# Work instructions
Can you repeat the rows below word for word, starting at the line containing "You are a computer-use agent. The" and ending at the line containing "point(682,218)", with both of those lines included and nothing else?

(Rows on where items appear)
————
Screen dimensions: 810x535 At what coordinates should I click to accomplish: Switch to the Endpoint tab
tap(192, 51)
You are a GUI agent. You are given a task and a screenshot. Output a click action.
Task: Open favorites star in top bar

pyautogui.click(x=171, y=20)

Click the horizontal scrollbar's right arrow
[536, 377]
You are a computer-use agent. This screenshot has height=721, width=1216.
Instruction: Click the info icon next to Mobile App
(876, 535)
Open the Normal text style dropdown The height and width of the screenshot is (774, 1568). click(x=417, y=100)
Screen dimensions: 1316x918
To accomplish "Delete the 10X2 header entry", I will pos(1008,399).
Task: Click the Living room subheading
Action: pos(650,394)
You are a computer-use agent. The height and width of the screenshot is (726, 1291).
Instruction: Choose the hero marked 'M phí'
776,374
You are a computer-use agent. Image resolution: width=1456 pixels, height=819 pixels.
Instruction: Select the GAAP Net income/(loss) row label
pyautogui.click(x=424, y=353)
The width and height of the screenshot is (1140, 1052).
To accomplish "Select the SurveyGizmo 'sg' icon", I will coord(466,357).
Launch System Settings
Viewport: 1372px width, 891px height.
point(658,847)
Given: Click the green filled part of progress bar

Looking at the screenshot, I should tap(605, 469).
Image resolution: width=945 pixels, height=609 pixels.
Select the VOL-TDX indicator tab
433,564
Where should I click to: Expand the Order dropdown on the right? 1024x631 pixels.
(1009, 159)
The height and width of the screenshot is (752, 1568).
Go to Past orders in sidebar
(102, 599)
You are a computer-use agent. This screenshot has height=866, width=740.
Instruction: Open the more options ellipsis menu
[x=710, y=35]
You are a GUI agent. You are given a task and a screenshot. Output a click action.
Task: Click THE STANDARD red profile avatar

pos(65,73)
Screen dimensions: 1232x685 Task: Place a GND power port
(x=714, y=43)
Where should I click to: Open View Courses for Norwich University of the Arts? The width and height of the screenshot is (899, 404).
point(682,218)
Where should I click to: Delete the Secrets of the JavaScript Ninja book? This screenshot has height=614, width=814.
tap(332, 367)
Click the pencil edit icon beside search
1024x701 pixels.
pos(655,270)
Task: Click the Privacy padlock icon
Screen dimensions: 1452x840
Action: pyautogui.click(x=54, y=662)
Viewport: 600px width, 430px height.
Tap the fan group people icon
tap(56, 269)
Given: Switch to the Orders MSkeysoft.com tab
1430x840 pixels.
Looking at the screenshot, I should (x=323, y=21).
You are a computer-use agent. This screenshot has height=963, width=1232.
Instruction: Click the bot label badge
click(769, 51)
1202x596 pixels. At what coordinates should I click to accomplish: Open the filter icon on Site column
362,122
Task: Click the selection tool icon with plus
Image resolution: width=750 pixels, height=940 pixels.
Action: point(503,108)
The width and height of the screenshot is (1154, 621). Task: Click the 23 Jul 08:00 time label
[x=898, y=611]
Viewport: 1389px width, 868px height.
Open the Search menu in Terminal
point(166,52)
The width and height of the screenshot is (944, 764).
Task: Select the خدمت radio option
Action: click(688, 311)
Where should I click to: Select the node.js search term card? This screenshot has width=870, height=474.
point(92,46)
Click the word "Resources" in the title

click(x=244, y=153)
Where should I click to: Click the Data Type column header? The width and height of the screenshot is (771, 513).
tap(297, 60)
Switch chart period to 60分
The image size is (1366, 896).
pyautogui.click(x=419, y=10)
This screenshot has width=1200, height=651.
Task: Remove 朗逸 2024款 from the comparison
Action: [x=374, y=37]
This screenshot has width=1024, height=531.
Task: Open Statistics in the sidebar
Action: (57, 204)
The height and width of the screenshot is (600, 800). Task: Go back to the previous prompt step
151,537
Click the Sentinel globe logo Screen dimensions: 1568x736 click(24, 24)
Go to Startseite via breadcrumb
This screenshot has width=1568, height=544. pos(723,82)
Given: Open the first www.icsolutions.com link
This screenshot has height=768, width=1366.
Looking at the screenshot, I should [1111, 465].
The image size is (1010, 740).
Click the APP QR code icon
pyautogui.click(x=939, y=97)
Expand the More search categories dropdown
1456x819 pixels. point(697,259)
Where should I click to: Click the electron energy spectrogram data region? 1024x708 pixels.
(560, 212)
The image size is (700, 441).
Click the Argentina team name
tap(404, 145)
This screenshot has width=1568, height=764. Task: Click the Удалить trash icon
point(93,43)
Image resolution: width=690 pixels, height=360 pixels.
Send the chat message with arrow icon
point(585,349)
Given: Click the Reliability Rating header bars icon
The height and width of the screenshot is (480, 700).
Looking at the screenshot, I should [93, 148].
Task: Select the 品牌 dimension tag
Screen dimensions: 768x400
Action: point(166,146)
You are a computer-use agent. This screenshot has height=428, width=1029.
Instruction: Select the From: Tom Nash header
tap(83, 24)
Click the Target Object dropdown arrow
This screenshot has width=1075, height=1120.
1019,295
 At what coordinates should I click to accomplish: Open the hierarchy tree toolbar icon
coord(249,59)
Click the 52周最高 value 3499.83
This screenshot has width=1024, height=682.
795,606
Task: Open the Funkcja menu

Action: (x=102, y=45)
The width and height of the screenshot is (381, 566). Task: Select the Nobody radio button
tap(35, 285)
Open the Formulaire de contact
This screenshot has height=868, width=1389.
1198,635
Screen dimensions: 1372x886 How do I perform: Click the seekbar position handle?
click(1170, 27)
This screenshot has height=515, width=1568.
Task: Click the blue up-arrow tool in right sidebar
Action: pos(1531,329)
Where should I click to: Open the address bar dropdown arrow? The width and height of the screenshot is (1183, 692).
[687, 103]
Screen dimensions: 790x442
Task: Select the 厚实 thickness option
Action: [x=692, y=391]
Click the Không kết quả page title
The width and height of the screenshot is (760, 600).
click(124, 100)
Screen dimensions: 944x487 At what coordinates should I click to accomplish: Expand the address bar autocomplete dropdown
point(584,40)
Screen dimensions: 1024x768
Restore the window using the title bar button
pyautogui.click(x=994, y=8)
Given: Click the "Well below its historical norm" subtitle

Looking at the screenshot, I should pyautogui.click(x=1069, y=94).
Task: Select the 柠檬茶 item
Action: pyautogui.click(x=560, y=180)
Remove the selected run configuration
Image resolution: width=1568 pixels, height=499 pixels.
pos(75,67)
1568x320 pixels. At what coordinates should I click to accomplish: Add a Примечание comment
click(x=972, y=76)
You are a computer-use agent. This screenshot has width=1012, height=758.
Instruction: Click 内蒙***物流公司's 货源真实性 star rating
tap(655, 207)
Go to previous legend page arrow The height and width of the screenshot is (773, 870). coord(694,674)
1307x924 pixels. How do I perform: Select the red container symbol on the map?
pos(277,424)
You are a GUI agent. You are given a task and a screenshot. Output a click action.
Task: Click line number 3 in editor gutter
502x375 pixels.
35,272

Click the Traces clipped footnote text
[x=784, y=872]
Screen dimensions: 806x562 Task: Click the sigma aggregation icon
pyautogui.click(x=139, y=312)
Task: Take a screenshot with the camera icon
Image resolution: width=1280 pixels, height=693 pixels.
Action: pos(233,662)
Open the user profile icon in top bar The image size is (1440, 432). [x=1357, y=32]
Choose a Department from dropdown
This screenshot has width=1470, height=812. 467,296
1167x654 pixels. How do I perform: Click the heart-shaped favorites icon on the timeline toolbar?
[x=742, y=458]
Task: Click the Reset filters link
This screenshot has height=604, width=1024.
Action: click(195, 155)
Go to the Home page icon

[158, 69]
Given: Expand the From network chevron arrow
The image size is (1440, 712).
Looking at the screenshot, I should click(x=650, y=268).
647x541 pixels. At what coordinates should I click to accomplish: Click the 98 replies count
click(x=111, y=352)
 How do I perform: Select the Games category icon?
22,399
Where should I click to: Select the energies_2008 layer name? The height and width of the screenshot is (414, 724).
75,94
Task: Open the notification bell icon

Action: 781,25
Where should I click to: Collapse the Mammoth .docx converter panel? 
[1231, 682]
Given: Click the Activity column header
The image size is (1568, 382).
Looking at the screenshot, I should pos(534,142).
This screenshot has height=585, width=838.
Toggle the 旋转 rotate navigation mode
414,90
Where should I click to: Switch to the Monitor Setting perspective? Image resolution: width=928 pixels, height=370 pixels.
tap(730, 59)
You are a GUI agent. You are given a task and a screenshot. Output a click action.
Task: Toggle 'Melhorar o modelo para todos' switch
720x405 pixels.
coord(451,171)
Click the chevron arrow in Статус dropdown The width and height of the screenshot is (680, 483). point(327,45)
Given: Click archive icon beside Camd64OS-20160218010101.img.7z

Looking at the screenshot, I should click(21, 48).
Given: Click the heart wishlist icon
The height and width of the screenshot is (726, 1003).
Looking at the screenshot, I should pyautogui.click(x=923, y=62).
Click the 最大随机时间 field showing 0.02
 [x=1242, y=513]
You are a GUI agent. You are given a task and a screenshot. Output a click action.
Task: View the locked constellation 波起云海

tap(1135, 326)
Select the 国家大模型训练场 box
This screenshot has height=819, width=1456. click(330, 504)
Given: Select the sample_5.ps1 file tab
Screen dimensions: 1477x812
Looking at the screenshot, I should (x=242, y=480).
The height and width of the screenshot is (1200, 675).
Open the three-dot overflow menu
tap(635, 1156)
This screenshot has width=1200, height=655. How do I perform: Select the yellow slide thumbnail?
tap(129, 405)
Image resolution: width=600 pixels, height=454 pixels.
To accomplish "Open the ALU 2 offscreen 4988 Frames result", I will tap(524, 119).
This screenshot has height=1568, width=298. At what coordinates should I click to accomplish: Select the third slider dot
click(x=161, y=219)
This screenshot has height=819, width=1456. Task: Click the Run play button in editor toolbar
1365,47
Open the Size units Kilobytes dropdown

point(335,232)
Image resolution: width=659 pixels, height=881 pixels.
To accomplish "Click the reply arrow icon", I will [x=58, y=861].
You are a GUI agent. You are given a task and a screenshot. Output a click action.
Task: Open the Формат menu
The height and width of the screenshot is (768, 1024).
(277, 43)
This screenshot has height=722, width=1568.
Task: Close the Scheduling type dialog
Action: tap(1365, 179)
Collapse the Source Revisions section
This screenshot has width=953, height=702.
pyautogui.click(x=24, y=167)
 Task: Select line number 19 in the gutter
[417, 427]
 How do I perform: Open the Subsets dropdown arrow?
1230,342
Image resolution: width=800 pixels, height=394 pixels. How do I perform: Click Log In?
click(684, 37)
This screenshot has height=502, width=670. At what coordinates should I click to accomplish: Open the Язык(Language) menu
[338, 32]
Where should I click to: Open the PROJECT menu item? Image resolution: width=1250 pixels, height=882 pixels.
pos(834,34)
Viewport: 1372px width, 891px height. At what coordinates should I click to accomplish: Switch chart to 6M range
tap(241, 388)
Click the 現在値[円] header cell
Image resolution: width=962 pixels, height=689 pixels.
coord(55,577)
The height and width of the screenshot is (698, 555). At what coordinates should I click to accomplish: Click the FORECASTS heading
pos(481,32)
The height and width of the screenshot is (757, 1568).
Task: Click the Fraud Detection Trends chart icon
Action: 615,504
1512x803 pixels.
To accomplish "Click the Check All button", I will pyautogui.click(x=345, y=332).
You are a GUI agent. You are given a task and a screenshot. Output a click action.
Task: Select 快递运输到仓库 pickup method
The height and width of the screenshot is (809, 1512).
————
# Answer to this task
You are a computer-use agent. The height and width of the screenshot is (726, 1291).
Instruction: Choose the hero marked 'M phí'
776,374
You are a computer-use agent. Image resolution: width=1456 pixels, height=819 pixels.
Instruction: Select the GAAP Net income/(loss) row label
pyautogui.click(x=424, y=353)
The width and height of the screenshot is (1140, 1052).
To accomplish "Select the SurveyGizmo 'sg' icon", I will coord(466,357).
Launch System Settings
Viewport: 1372px width, 891px height.
point(658,847)
Given: Click the green filled part of progress bar

Looking at the screenshot, I should tap(605, 469).
Image resolution: width=945 pixels, height=609 pixels.
Select the VOL-TDX indicator tab
433,564
Where should I click to: Expand the Order dropdown on the right? 1024x631 pixels.
(1009, 159)
The height and width of the screenshot is (752, 1568).
Go to Past orders in sidebar
(102, 599)
You are a computer-use agent. This screenshot has height=866, width=740.
Instruction: Open the more options ellipsis menu
[x=710, y=35]
You are a GUI agent. You are given a task and a screenshot. Output a click action.
Task: Click THE STANDARD red profile avatar

pos(65,73)
Screen dimensions: 1232x685 Task: Place a GND power port
(x=714, y=43)
Where should I click to: Open View Courses for Norwich University of the Arts? The width and height of the screenshot is (899, 404).
point(682,218)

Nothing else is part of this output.